Sunday, May 19, 2013

Politics

The Trials of Lani Guinier

Civil-rights wars

By Donald Baer
Posted 5/30/93

Strange name, strange hair, strange writings--she's history." So goes the gallows humor even Democrats are promoting about Lani Guinier, Bill Clinton's choice to be the Justice Department's chief civil-rights lawyer. What they mean is that the liberal Guinier is looking just like conservative 1987 Supreme Court nominee Robert Bork--at risk of losing Senate confirmation because foes have cast her scholarship as radical. For now, the forces opposing the former NAACP Legal Defense and Educational Fund litigator are winning, even before her Judiciary Committee appearance scheduled for later this month.

While the administration waited from April until last week to mount a defense, Guinier's detractors--legal groups seeking revenge for nomination battles against conservatives during the Reagan and Bush years--have conducted a convincing assault. They've argued that law review articles she has written since 1988 as a University of Pennsylvania law professor advocate antidemocratic voting-rights reforms to increase minority power in legislatures and that they disregard the principles of majority rule and "one person, one vote."

The White House had no reason to be caught off guard. U.S. News has learned that Senate Democrats warned Clinton aides before the nomination about Guinier's articles. Aware that she was a friend of both the president and Hillary Rodham Clinton, the White House counsel's office cautioned them about the articles. The Clintons insisted on nominating her anyway--but began fighting for Guinier only last week, when they learned that not one Democratic Judiciary Committee member supports her publicly. If she doesn't change minds soon, the heat to withdraw her name will intensify, in part to avoid harming whoever is named to replace retiring Supreme Court Justice Byron White. Indeed, there is speculation that Clinton will choose a moderate white male for the court to help bargain support for Guinier.

Judicial quotas. To some extent, Guinier is a victim of the Washington practice of "rip and don't read": Her writings are being caricatured by many who blithely accept her foes' distorted accounts of her words.
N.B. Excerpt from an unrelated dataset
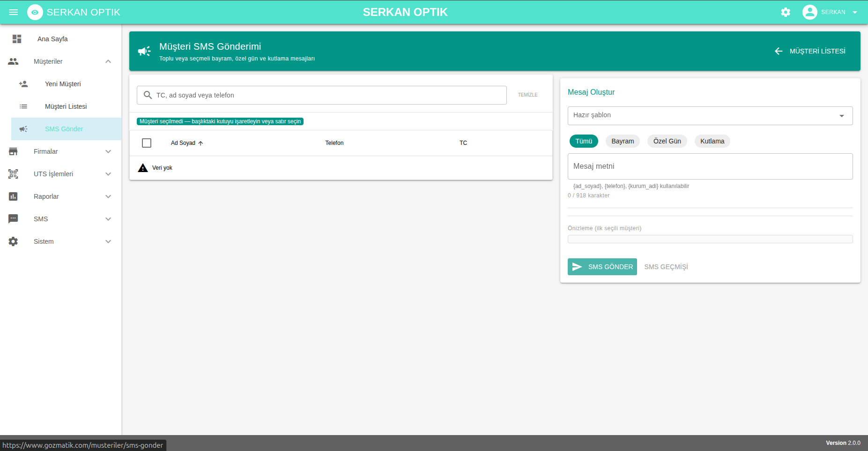Expand the Firmalar sidebar section

pos(61,151)
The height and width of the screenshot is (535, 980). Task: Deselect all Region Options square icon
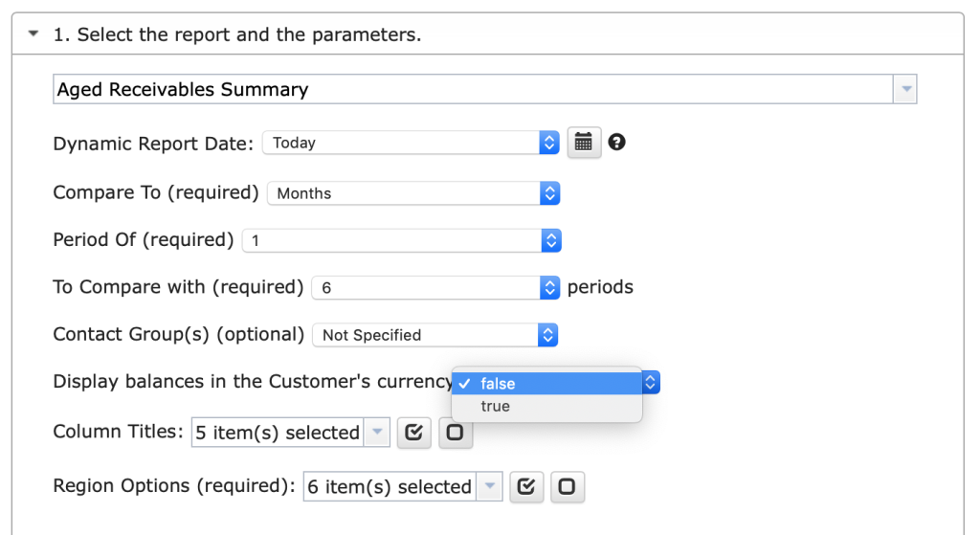pyautogui.click(x=567, y=487)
For instance, despite her critics' claims, Guinier has not argued that blacks who win election with white and black votes are not "authentic" minority representatives. But some of what her critics charge--and her supporters deny--is true. She does say the very Senate Judiciary Committee that will decide her fate should postpone action on white judicial candidates until a president offers a specific number of minority nominees--in essence, imposing federal judicial quotas. And she has stressed publicly that majoritarian principles don't work, says one White House official who heard her at a 1991 federal judges' meeting in Michigan. (Guinier did not return U.S. News's calls.)
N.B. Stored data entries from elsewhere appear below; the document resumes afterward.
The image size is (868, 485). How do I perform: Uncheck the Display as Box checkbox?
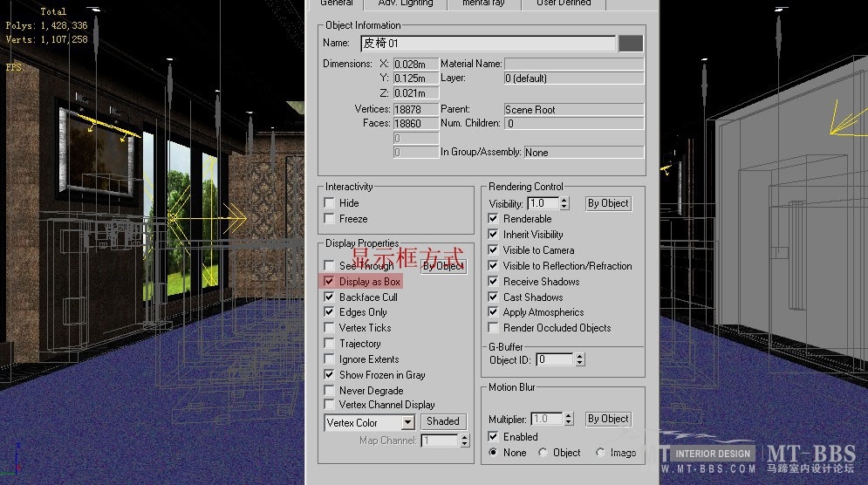point(329,282)
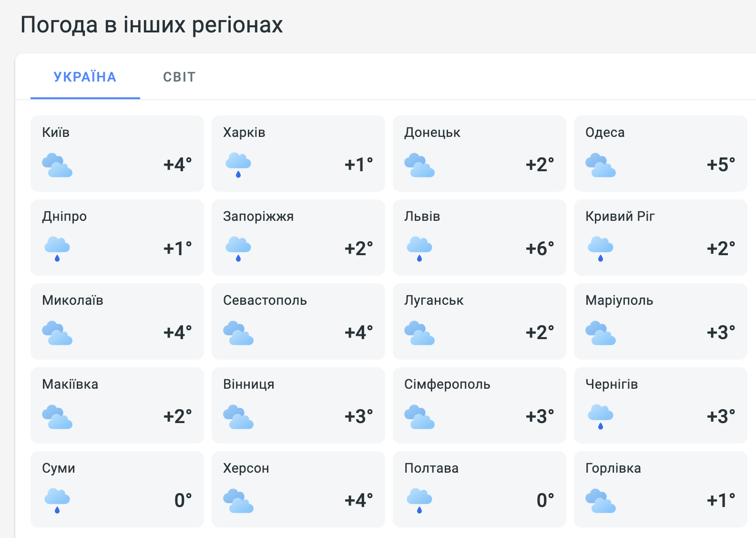Image resolution: width=756 pixels, height=538 pixels.
Task: Open Маріуполь weather forecast
Action: point(661,321)
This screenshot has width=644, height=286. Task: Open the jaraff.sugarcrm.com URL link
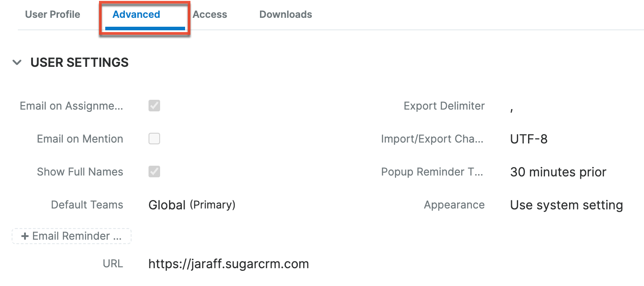228,264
It's not clear where Clinton or Janet Reno stands on such positions. Reno has said little about civil rights. But in an April speech, she emphasized the need to address the issue so that "all Americans will understand." Given the distortions and the realities of her opinions, Guinier faces a huge job convincing the Senate she's the right person to make that case.

This story appears in the June 7, 1993 print edition of U.S. News & World Report.